### [Given records]
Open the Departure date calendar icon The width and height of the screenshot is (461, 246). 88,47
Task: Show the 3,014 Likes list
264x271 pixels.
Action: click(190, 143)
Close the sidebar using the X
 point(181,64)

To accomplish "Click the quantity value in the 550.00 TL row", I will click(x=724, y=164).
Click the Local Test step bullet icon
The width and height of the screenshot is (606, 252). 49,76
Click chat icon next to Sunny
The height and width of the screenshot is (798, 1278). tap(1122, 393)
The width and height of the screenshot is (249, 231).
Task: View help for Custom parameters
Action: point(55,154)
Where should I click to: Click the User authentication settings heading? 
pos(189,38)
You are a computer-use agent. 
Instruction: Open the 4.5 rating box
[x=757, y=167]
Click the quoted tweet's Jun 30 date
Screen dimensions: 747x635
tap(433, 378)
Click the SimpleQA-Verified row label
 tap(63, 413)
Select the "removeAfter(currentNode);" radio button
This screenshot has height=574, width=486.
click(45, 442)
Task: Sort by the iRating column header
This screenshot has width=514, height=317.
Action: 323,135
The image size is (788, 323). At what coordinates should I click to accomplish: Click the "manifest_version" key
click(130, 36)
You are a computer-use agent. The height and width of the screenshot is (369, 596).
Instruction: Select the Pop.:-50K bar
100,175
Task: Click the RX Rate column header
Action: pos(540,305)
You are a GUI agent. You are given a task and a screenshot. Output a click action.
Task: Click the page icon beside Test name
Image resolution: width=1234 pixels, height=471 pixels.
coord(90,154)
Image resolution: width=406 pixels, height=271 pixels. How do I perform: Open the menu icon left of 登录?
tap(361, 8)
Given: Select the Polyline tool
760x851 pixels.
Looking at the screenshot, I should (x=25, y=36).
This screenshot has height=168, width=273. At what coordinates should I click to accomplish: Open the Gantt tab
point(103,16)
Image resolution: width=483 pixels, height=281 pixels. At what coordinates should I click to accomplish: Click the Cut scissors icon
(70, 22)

### [What the task requires]
Where the string "date" appears in a line of the listing, copy that line.

### [Answer]
Open the Departure date calendar icon The width and height of the screenshot is (461, 246). 88,47
Click the quoted tweet's Jun 30 date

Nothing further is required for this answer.